世界に轟け中華の声よ

鈴木颯手

第三十四話「杏共内戦~反抗準備~」

 共産勢力との内戦が始まって一月が経過した。共産勢力との前線には兵の配置が完了しこれ以上の敵の侵攻を阻止する事に成功した。ただし、一部の軍閥領が占領されてしまっているらしい。加えて中京州に派遣された帝国軍は一部で敗走しているようだ。敵の正規兵が対応しているらしい。
 この間に各国からの意志表示もあった。大日本皇国、シベリア共和国、アメリカ合衆国は今回の内戦に関して中立を宣言した。別にこれは問題ない。

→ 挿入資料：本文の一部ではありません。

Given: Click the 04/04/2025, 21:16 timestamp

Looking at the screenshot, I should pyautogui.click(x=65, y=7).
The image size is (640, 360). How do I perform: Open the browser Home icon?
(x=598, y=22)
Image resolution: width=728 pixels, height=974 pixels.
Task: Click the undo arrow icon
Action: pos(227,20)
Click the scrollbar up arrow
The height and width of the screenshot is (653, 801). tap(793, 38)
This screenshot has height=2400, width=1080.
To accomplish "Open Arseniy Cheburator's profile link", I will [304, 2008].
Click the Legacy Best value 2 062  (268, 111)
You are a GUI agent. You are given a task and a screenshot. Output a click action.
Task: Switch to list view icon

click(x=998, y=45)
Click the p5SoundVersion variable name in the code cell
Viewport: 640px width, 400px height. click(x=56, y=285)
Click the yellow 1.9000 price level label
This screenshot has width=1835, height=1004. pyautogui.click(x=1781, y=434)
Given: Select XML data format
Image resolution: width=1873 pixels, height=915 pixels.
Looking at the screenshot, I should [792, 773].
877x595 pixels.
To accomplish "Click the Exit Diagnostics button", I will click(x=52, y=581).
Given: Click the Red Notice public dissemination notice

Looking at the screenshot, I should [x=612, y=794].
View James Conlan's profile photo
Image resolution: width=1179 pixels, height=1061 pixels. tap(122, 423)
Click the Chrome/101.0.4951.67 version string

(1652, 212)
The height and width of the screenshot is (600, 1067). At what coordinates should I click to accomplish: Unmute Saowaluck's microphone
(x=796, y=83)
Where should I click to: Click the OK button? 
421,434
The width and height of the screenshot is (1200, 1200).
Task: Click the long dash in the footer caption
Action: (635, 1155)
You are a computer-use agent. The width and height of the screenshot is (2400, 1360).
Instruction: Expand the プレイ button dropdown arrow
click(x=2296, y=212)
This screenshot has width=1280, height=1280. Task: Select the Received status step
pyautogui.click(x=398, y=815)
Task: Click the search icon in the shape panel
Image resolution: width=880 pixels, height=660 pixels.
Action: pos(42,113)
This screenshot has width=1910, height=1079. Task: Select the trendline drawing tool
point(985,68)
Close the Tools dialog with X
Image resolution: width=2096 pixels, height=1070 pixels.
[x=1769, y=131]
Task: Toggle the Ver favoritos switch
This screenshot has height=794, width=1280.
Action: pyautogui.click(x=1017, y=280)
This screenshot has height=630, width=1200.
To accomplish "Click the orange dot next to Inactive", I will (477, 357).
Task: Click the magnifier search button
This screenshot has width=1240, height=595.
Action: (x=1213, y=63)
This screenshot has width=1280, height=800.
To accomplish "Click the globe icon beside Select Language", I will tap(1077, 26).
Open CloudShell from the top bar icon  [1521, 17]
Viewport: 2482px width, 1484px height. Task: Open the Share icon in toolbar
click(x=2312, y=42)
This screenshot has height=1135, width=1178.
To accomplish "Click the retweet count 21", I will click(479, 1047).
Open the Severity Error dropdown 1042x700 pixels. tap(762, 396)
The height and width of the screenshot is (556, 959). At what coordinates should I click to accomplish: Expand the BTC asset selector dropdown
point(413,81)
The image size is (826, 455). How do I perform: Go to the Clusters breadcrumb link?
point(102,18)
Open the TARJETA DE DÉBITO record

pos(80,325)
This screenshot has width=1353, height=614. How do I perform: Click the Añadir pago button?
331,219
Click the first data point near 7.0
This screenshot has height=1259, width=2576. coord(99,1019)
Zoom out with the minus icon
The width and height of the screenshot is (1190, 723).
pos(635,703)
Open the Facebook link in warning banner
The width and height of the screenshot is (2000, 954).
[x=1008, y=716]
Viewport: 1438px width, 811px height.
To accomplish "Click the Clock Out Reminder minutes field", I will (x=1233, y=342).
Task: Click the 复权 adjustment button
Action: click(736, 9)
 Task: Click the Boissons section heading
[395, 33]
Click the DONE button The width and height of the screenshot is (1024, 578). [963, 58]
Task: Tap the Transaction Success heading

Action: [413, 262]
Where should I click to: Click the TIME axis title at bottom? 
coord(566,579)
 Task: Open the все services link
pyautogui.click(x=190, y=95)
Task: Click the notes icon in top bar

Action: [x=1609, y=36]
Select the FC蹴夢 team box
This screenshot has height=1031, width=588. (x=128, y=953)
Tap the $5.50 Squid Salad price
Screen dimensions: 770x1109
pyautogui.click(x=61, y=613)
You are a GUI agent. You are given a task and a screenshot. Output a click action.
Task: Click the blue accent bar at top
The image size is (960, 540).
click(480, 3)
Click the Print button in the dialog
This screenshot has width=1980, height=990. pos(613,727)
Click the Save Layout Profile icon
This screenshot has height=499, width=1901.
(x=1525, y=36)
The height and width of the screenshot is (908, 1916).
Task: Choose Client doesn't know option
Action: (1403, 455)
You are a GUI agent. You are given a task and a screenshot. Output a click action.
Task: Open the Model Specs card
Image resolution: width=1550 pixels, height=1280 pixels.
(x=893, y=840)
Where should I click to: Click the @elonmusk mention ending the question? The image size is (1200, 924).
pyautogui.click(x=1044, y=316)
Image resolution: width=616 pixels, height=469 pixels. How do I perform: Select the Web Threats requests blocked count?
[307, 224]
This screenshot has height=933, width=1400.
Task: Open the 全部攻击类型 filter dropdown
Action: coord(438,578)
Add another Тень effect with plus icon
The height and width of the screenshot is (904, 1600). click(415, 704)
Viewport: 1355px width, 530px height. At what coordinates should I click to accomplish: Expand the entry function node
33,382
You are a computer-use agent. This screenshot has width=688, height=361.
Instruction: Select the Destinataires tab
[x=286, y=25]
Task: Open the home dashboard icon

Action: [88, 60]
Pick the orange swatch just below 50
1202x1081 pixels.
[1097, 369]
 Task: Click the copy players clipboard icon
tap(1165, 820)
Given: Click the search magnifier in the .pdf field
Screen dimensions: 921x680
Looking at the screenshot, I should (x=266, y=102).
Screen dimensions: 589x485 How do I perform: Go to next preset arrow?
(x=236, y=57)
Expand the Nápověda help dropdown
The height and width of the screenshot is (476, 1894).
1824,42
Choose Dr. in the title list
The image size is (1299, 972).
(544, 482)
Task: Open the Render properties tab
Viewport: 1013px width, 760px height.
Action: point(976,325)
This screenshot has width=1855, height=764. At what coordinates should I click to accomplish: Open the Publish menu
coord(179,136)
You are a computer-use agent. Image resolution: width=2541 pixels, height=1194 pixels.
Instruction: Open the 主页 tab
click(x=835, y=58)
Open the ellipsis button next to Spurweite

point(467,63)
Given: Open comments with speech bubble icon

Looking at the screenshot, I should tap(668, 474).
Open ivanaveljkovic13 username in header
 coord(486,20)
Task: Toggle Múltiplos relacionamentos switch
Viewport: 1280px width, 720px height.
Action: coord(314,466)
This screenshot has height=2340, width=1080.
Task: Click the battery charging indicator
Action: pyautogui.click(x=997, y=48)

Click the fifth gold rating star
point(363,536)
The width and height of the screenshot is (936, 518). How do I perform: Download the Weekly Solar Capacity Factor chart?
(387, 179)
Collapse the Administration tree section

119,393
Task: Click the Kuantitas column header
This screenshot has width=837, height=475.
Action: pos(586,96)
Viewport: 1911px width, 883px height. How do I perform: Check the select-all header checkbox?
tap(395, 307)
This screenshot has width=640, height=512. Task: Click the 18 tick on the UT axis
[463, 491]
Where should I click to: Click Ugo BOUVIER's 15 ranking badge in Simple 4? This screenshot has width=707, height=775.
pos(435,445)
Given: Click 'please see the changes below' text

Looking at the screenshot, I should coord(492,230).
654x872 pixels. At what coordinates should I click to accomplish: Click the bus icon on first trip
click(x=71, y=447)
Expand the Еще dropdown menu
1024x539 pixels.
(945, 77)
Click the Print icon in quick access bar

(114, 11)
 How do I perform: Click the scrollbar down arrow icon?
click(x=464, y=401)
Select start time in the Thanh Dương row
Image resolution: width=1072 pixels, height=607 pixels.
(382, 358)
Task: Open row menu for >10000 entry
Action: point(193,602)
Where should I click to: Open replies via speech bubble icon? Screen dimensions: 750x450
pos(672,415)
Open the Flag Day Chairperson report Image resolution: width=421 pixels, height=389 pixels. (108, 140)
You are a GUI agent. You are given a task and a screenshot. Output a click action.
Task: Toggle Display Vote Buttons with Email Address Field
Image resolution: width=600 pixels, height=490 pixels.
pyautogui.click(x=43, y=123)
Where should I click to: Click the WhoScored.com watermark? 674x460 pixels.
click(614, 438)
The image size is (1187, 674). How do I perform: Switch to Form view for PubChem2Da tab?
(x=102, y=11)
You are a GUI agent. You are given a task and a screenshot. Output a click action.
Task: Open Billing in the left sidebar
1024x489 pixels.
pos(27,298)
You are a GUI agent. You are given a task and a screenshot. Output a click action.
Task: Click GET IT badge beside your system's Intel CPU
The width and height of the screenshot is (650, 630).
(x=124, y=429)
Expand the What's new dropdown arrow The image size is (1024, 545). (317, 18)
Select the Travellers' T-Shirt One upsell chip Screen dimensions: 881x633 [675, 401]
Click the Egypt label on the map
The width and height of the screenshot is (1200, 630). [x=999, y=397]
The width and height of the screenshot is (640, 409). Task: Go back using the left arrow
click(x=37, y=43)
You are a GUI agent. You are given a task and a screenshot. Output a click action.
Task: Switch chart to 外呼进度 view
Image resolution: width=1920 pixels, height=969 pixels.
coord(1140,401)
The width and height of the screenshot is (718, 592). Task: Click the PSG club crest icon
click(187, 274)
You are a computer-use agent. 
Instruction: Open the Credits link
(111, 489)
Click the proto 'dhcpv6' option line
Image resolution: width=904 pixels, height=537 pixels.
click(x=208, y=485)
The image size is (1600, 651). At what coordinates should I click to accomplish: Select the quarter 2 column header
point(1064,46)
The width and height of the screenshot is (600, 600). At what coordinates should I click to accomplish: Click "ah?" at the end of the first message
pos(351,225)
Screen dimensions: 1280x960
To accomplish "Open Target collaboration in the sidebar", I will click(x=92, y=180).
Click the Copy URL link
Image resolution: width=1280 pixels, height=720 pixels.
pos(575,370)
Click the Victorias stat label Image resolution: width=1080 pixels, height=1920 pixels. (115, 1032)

大日本皇国はつい最近まで争っていた仲だからな。これに合わせて海杏軍閥とその傘下の軍閥も中立を宣言した。共産勢力に僕たちが敗れれば共産勢力を背後からついて中華のトップに、僕たちが勝てば海を通してでしか今のところは攻め込めない上海方面を占領するのだろう。
 ここまでは中立を宣言した国と軍閥だ。ロシア帝国は武器をくれたりすると約束してくれた。要はこちらに友好的中立と言った所だろう。だが、ここで一番過激に反応したのがモンゴルだ。大杏帝国成立時に独立した彼らは新疆へと盛んに攻め込んでいる。一応こちらの味方として参加したらしいが完全に新疆の領土目的なのが見え透いている。
 だけど、僕たちにとっては有難くもある。何しろ帝国軍だけじゃ全ての戦線をカバーできない。傘下の軍閥も合わせてようやくと言った所だろう。だから、モンゴルが攻めてくれる間新疆はそちらに意識を向けないといけないだろうから侵攻はしてこないと思う。その隙に狙うのは緑海州と姜成州だ。数は合計21万の彼らを各個撃破していけば確実に兵を削ぐことが出来る。
 とは言え帝国軍では無理だ。何しろ敵の正規兵は緑海軍閥の姿もあるらしくかなり強大との事だ。だから傘下の軍閥に頑張ってもらう。軍閥の力を増す原因になりかねないけどそれを行わないとこちらが滅びてしまう。

「清択さん」
「はっ!」
「狙い目は緑海州だよね?」
「! その通りでございます。既に作戦は発動しています。経過は報告した方がよろしいですか?」
「ううん。言わなくていいから確実に倒して」
「その様に伝えます」

 後は軍閥たちの活躍を祈ることしか出来ないな。我が大杏帝国の為に頑張って。